Task prompt:
Filter the records down to the lines that hold the word "will", and copy each of those lines.

Data for processing:

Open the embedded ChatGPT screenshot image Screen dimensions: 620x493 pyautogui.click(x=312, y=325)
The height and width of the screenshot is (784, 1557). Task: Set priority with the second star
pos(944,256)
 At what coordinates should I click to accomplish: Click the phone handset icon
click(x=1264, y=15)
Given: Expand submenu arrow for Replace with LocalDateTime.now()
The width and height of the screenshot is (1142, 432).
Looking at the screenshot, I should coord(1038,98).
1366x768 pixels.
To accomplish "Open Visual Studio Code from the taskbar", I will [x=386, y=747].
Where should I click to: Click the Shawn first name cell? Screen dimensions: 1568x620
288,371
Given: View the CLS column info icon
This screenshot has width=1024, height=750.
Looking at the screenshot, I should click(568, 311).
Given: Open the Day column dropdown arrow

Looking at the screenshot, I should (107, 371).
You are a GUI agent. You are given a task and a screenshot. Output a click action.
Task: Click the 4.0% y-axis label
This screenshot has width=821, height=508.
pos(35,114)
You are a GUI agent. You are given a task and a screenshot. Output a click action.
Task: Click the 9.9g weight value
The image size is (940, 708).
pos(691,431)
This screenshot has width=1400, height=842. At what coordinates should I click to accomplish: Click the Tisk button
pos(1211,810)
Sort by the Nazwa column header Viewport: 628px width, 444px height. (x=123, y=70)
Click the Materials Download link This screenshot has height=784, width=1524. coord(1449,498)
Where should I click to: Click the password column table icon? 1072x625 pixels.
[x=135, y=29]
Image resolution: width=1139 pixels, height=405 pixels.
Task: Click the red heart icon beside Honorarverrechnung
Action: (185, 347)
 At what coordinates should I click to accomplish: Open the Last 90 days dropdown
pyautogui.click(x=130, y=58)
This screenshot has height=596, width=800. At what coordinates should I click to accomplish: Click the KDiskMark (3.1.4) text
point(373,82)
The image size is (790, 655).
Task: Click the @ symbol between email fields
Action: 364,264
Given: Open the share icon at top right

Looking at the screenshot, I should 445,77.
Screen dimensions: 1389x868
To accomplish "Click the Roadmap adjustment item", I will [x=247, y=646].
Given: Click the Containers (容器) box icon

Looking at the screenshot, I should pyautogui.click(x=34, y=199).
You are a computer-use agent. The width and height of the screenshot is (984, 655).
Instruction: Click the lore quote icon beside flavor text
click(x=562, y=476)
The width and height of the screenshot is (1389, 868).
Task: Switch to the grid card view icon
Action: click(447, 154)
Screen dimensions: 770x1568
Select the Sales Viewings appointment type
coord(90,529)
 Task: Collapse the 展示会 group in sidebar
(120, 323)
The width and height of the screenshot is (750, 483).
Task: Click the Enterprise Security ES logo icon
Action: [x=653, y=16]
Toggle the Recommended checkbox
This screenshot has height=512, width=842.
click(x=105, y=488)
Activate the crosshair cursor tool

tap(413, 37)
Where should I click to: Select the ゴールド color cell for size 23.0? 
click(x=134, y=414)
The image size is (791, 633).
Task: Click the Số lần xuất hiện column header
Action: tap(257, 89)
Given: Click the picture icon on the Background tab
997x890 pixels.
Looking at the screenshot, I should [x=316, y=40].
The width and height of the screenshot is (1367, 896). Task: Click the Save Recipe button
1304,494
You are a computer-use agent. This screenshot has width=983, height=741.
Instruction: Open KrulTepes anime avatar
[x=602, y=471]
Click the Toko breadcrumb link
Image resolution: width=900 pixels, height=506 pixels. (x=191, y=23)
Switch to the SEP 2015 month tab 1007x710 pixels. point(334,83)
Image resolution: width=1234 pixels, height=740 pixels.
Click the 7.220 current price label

Answer section:
To accomplish "Open Visual Studio Code from the taskbar", I will [x=386, y=747].
To accomplish "Click the Roadmap adjustment item", I will [x=247, y=646].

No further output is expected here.